The Securities and Exchange Commission awarded more than US $22 million to a whistleblower for voluntarily providing original information that “helped the agency halt a well-hidden fraud at the company where the whistleblower worked.” This is the second largest whistleblower award every awarded by the SEC, which now has awarded over US $107 million in whistleblower awards since establishing its whistleblowing program in 2011. Separately, the Commodity Futures Trading Commission proposed to amend its whistleblower program to more closely emulate that of the SEC. Among other things, the CFTC proposed (1) new procedures to review whistleblower claims; (2) to clarify that the CFTC may bring enforcement actions against any employer that violates its anti-retaliation provisions; and (3) to prohibit any agreement or condition of employment, including a confidentiality or pre-dispute arbitration agreement, from containing a provision that might “impede” an individual from communicating a possible violation of law to CFTC staff. Comments to the CFTC’s proposed amendments will be accepted through September 29.

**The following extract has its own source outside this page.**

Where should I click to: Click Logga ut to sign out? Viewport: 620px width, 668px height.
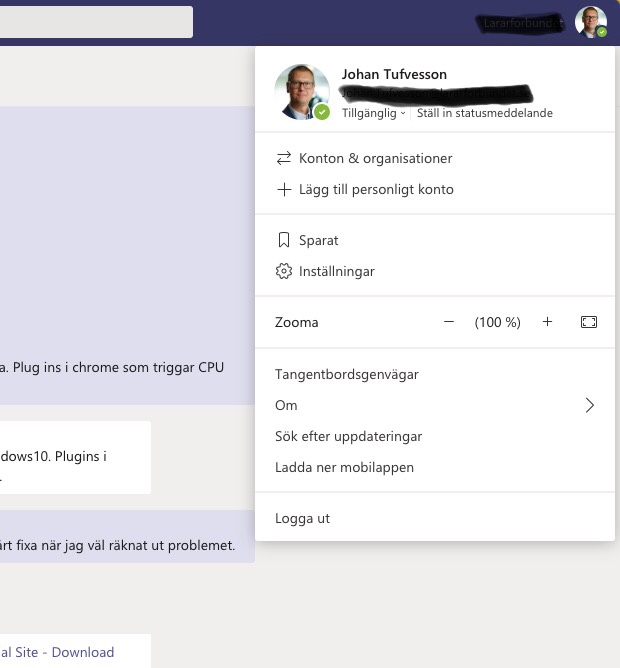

Compliance Weeds: Recently, the SEC has sanctioned two publicly traded companies for including in their standard severance agreements language that the Commission determined potentially impeded employees from disclosing to the SEC a possible securities law violation. (Click here for background regarding the most recent SEC enforcement actions in the article, “Another Publicly Traded Firm Sanctioned by SEC for Allegedly Undercutting Whistleblower Protections Through Severance Agreements” in the August 21, 2016 edition of Bridging the Week.) Both the SEC and CFTC have express rules that prohibit the waiver of the right of any person to file a whistleblower complaint with the agencies and receive a monetary award. (Click here to access CFTC Rule 165.19 and here to access SEC Rule 240.21F-17.) Employees also may not be retaliated against for whistleblowing. (Click here, e.g., to access Section 23(h)(1) of the Commodity Exchange Act, 7 USC §26(h)(1) and here for Part A to Part 165 of the CFTC Rules.) The CFTC's proposed rule amendments are aimed at enhancing its current requirements and streamlining  internally the processing of whistleblower claims. SEC and CFTC registrants and SEC-regulated publicly traded companies should review their form employment and severance agreements to ensure they are consistent with regulatory requirements regarding employee and ex-employee whistleblower rights.